Objectives: To evaluate endometrial responses to three different forms of amenorrhea-inducing HRT in postmenopausal women.

Material And Methods: Fifty-one postmenopausal women completing a one-year HRT trial with percutaneous estradiol gel containing 1.5 mg estradiol daily combined with a levonorgestrel-releasing intrauterine device (LNG-IUD) (n=18), or natural progesterone 100 mg daily orally (n= 19) or vaginally (n=15) during 1-25 calendar days of each month. Endometrial thickness and uterine size were measured by transvaginal ultrasound, and endometrial cytology/histology was assessed from specimens taken by needle aspiration before the study and at 12 months.
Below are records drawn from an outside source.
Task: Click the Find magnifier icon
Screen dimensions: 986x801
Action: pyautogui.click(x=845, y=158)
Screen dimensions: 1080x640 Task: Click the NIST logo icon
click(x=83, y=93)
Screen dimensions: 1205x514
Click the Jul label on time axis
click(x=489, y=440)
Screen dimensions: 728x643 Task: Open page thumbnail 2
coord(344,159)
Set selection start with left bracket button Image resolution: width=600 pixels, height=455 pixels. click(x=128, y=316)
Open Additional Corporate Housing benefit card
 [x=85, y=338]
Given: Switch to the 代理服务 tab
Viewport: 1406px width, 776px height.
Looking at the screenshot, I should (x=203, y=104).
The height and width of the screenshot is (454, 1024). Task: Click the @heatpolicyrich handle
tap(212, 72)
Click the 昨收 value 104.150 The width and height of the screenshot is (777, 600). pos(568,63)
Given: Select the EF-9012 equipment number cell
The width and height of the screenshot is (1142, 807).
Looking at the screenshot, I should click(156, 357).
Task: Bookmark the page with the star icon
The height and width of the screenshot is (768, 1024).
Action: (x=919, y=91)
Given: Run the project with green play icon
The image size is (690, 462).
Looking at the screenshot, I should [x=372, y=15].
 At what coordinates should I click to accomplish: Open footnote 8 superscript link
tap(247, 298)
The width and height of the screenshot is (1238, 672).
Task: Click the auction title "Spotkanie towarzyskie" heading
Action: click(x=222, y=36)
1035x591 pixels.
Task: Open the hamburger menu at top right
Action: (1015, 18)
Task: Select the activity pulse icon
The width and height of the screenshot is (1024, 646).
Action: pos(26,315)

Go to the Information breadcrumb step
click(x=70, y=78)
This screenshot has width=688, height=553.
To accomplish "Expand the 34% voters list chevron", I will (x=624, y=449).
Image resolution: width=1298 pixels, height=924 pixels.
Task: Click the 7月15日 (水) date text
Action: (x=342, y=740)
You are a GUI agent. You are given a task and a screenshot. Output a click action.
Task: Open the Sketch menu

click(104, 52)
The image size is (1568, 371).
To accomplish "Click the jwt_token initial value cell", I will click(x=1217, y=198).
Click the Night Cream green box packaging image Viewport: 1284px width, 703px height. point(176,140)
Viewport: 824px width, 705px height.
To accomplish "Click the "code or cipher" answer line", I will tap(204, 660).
Results: Before medication, the median endometrial thickness was 2.0 mm in the LNG-IUD group, 2.4 mm in the oral P group and 2.5 mm in the vaginal P group. At 12 months of therapy the respective values, 3.0, 2.7 and 2.4 mm, did not differ significantly from the initial values. LNG-IUD induced epithelial atrophy in all women, which was accompanied by stromal decidualization in 12 women. On the contrary, only four women in the oral P group and five women in the vaginal P group had an inactive or atrophic endometrium. The remaining cases were dominated by proliferative features. No hyperplasia was seen in any of the groups.

Conclusion: LNG-IUD appeared to be an effective method of counteracting the stimulatory effect of estrogen on the endometrium, whereas natural progesterone given orally or vaginally was not sufficiently effective in this function at the doses used. The vaginal and oral administrations of progesterone did not differ from each other in this respect.